TEXT PROVIDED:
#####
You are viewing a plain text version of this content. The canonical link for it is here.

Posted to common-user@hadoop.apache.org by Andrew <gu...@nigma.ru> on 2009/02/04 11:26:57 UTC

Task tracker archive contains too many files

I've noticed that task tracker moves all unpacked jars into 
${hadoop.tmp.dir}/mapred/local/taskTracker.

We are using a lot of external libraries, that are deployed via "-libjars" 
option. The total number of files after unpacking is about 20 thousands.
#####
INFORMATION PROVIDED:
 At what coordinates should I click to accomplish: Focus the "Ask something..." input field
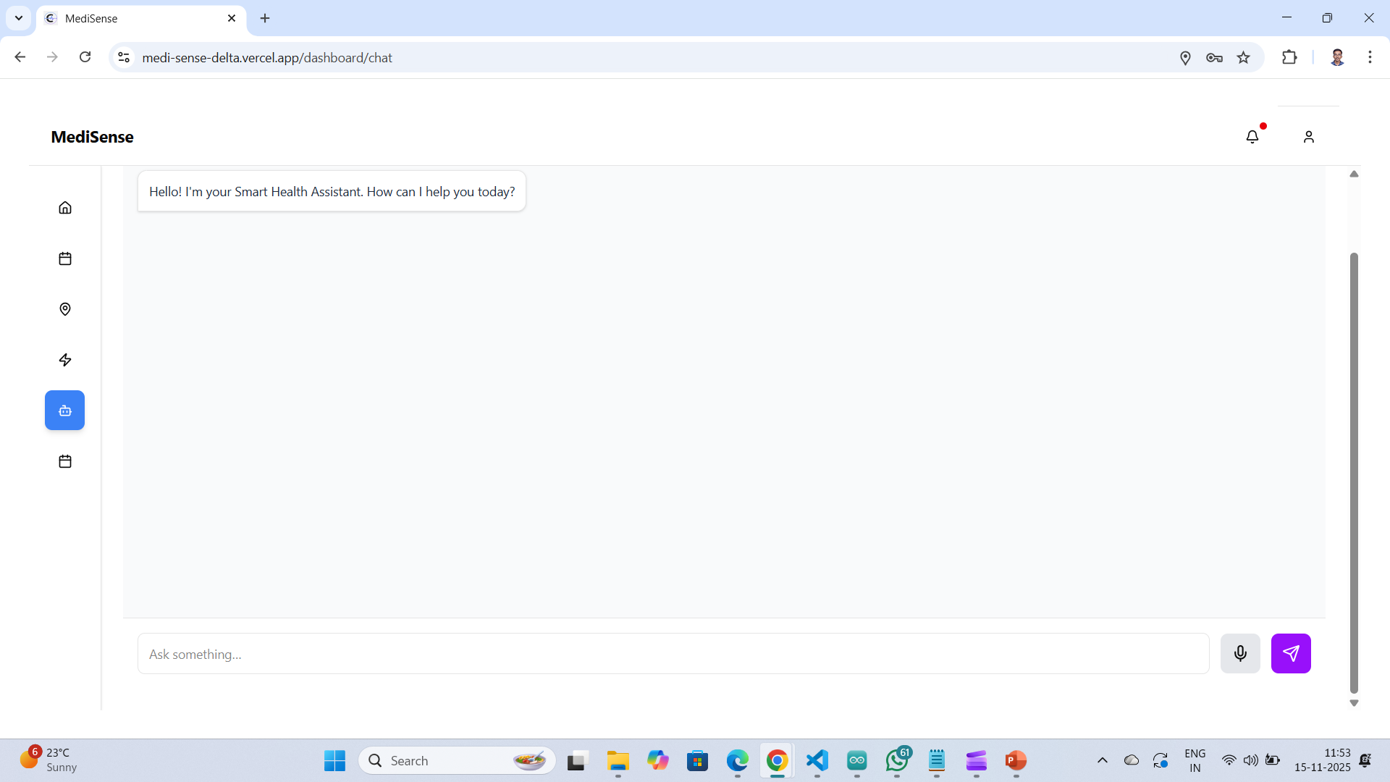(x=673, y=654)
#####
YOUR INSTRUCTIONS:
Do these statements agree with the Hadoop mailing list post? Answer yes or no for each, and quote the words from the post that decide it.
1. The external libraries are deployed using the "-libjars" option.
2. Unpacking produces a total of about two thousand files.
3. The task tracker moves the unpacked jars into ${hadoop.tmp.dir}/mapred/local/taskTracker.

PROBLEM SOLUTION:
1. Yes: "We are using a lot of external libraries, that are deployed via "-libjars" option."
2. No: "The total number of files after unpacking is about 20 thousands."
3. Yes: "task tracker moves all unpacked jars into ${hadoop.tmp.dir}/mapred/local/taskTracker."